[Information given — start]

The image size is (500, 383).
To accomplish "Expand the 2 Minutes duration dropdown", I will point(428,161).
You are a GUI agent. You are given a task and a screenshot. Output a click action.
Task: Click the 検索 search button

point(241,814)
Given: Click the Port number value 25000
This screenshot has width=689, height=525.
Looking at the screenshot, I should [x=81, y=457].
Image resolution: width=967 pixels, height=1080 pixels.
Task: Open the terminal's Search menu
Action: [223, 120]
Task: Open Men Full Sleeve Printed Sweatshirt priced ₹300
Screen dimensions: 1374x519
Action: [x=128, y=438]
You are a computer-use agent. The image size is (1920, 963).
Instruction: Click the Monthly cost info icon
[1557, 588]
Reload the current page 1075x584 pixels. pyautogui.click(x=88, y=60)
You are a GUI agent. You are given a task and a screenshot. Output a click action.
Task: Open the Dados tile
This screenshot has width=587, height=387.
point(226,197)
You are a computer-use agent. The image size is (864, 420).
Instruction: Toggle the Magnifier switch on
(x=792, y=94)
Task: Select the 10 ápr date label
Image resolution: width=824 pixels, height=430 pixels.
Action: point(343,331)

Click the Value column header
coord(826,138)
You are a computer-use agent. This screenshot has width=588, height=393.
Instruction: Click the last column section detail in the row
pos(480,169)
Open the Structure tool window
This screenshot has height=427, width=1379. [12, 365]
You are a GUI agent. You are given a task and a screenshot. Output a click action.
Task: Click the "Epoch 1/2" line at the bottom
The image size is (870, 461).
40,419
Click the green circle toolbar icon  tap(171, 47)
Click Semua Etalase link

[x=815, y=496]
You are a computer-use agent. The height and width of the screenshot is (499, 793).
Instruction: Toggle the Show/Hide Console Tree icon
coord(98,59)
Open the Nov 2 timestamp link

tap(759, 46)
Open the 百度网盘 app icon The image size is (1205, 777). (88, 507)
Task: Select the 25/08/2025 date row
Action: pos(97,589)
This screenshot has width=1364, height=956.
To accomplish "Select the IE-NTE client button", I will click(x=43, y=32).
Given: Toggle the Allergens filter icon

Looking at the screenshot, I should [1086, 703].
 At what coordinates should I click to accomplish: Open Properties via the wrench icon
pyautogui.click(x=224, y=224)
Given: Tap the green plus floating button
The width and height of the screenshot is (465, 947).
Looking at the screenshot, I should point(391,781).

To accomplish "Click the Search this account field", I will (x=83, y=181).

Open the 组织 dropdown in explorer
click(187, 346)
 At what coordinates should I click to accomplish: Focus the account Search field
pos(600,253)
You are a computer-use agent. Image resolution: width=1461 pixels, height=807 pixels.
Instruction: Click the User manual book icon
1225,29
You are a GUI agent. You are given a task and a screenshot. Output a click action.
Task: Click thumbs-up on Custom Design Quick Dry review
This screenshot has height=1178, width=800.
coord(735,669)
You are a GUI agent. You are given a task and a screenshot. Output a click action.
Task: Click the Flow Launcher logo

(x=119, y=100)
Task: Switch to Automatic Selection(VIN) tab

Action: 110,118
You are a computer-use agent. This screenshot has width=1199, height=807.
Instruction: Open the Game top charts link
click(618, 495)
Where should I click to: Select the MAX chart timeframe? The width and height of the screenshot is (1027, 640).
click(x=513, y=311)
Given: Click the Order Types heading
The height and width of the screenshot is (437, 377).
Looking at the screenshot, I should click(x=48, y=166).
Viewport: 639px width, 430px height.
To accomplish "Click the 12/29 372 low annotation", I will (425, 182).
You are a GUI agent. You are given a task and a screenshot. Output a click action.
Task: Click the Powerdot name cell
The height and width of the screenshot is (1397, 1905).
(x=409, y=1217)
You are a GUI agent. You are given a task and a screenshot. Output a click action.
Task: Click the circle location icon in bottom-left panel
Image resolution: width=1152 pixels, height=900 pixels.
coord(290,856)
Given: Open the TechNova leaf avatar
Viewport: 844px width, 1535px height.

[Information given — finish]

→ Task
The response should contain only a verbatim copy of the lines from the line with "Image resolution: width=1152" to the final line of the records.

→ Result for this task
Image resolution: width=1152 pixels, height=900 pixels.
coord(290,856)
Given: Open the TechNova leaf avatar
Viewport: 844px width, 1535px height.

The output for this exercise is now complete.